In previous sections, we looked at the nccl send/recv communication process. In this section, we’ll examine the collective communication process using ring allreduce as an example. The overall execution flow is similar to send/recv, so we’ll briefly cover similar processes and focus mainly on ring allreduce’s unique characteristics.

Single Machine

Searching for the ring
#

During nccl initialization, the internal topology is analyzed, creating a topology graph of CPU, GPU, NIC, and other PCI nodes. Based on this graph, a series of channels are searched. Assume the ring searched by ncclTopoCompute on a single machine is:

graph->intra: GPU/0 GPU/1 GPU/2 GPU/3 GPU/4 GPU/5 GPU/6 GPU/7

Then set prev and next for each channel’s ncclRing, representing the previous and next GPUs for the current rank. For example, GPU0’s prev is GPU7, and next is GPU1.

Establishing connections
#

Then begin establishing connections from the current rank to prev and next GPUs

for (int c=0; c<comm->nChannels; c++) {
    struct ncclChannel* channel = comm->channels+c;
    NCCLCHECKGOTO(setupChannel(comm, c, rank, nranks, rings+c*nranks), ret, affinity_restore);
    if (comm->nRanks == 1) continue;
    NCCLCHECKGOTO(ncclTransportP2pSetup(comm, &ringGraph, channel, 1, &channel->ring.prev, 1, &channel->ring.next), ret, affinity_restore);
  }

After connections are established, as shown in the diagram, buff is on the sending end, while head and tail are shared by both send and recv ends.

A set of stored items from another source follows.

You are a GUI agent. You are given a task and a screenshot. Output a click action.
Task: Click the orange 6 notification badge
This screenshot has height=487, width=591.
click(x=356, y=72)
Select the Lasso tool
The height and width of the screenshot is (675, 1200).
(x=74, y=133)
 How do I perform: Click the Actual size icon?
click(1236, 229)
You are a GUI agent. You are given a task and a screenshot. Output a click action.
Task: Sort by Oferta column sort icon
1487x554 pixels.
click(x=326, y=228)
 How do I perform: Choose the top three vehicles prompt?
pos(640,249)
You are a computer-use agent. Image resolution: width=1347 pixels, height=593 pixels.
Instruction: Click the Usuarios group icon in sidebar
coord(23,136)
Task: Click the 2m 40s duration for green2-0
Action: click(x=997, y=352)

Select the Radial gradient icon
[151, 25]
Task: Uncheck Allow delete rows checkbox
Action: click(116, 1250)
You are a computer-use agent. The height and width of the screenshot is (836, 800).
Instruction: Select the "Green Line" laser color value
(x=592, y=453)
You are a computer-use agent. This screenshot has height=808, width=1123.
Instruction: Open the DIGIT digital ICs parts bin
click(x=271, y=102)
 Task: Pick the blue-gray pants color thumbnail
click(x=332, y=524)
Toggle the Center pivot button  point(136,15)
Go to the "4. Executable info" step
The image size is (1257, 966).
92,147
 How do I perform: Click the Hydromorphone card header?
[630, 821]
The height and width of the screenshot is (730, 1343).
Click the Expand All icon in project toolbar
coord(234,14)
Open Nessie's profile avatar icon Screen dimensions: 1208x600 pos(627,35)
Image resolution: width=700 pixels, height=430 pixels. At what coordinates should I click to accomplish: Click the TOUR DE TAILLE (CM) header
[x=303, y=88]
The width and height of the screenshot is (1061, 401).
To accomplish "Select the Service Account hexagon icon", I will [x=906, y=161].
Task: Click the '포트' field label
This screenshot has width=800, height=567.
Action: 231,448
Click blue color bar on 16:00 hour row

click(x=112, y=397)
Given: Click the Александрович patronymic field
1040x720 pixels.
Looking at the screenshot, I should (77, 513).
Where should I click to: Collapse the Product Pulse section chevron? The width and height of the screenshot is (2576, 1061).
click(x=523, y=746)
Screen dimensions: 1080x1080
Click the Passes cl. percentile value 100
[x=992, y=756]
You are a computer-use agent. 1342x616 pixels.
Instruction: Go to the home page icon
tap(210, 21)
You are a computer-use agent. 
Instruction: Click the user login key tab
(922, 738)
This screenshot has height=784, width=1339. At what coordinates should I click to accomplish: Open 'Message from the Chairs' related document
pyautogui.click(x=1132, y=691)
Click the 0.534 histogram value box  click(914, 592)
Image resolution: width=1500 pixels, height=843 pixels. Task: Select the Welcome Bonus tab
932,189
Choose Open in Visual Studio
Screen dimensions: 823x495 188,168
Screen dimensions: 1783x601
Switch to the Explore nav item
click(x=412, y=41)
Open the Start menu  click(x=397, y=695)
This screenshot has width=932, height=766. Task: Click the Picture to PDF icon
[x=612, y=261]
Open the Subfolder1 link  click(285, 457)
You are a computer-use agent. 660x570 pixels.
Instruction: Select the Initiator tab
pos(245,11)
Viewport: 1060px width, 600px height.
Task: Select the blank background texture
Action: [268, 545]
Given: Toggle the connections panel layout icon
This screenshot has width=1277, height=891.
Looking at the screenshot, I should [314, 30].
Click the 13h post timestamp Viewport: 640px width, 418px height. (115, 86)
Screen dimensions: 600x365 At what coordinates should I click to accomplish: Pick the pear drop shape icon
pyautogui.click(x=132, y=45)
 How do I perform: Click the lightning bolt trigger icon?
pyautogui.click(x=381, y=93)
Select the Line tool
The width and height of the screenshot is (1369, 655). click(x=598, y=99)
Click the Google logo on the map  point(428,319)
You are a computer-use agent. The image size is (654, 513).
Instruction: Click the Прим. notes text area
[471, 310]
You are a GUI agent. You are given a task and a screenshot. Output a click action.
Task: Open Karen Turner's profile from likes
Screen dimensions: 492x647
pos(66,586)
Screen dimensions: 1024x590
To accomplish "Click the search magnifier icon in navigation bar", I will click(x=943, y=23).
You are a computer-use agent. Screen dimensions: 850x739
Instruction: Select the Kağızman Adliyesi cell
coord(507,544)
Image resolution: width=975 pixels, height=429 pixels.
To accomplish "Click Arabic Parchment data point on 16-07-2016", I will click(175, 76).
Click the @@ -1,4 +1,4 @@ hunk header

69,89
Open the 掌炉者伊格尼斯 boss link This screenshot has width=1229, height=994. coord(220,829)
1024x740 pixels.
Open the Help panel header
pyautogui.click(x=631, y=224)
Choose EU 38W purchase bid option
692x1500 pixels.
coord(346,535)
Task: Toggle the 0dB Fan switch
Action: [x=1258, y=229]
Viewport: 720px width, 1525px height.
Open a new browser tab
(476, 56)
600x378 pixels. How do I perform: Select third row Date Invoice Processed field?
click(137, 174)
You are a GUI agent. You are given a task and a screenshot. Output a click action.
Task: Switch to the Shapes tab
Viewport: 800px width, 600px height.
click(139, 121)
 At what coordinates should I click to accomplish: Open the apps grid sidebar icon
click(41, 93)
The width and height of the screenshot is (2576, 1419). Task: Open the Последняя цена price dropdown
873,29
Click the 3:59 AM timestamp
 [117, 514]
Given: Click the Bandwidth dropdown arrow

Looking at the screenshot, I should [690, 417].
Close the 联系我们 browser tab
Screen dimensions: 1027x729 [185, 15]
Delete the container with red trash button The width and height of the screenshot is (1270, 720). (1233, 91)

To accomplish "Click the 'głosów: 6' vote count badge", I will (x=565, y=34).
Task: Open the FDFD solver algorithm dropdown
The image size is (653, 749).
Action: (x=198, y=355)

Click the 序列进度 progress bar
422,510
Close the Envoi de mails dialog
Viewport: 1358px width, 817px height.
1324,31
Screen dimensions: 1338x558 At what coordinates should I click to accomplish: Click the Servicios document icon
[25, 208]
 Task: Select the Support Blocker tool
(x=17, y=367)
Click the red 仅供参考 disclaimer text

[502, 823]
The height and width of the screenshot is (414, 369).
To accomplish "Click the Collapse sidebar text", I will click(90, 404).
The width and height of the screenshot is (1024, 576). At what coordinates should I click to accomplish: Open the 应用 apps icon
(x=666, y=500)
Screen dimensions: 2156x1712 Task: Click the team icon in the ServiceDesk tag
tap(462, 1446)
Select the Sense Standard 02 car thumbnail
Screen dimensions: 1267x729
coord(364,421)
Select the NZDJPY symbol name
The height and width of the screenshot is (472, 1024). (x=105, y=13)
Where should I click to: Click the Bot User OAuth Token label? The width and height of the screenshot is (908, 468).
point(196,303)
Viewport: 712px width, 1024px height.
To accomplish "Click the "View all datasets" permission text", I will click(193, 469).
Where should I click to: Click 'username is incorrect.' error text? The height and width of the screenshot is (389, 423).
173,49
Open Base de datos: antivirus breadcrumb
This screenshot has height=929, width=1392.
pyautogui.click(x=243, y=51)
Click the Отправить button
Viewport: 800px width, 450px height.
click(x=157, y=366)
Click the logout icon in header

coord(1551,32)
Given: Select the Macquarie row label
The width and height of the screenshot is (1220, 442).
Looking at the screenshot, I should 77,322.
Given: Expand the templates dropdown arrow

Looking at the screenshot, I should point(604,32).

For ease of explanation, let’s establish some conventions: assume the send end is rank0 and recv end is rank1. sendbuff refers to the input passed by the user executing the API, recvbuff refers to the output passed by the user executing the API; buffer refers to the buff shown in figure 1; The actual process of rank0 sending data to rank1 involves copying data from sendbuff to buff located at rank0, and the recv end receives data by copying from buff at rank0 to recvbuff, but we’ll describe the send process as sending sendbuff to rank1’s buffer, and the receive process as copying data from the current rank’s buffer to recvbuff (in other words, assuming buff is at rank1 for easier understanding)

Figure 1
#

Executing API
#

After completing the above initialization, users begin executing allreduce.

ncclResult_t ncclAllReduce(const void* sendbuff, void* recvbuff, size_t count,
    ncclDataType_t datatype, ncclRedOp_t op, ncclComm* comm, cudaStream_t stream) {
  struct ncclInfo info = { ncclCollAllReduce, "AllReduce",
    sendbuff, recvbuff, count, datatype, op, 0, comm, stream, /* Args */
    ALLREDUCE_CHUNKSTEPS, ALLREDUCE_SLICESTEPS };
  return ncclEnqueueCheck(&info);
}

enqueue
#

After creating info, execute ncclEnqueueCheck, assuming it’s not a group operation

ncclResult_t ncclEnqueueCheck(struct ncclInfo* info) {
  // Launch asynchronously if needed
  if (ncclAsyncMode()) {
    ...
  } else {
    NCCLCHECK(PtrCheck(info->comm, info->opName, "comm"));
    NCCLCHECK(ArgsCheck(info));
    NCCLCHECK(checkSetStream(info));

    INFO(NCCL_COLL,"%s: opCount %lx sendbuff %p recvbuff %p count %zi datatype %d op %d root %d comm %p [nranks=%d] stream %p",
        info->opName, info->comm->opCount, info->sendbuff, info->recvbuff, info->count,
        info->datatype, info->op, info->root, info->comm, info->comm->nRanks, info->stream);

    NCCLCHECK(ncclSaveKernel(info));
    NCCLCHECK(ncclBarrierEnqueue(info->comm));
    NCCLCHECK(ncclBarrierEnqueueWait(info->comm));
    NCCLCHECK(ncclEnqueueEvents(info->comm));
    return ncclSuccess;
  }
}

ncclSaveKernel
#

Then use ncclSaveKernel to add parameters and other information to the channel.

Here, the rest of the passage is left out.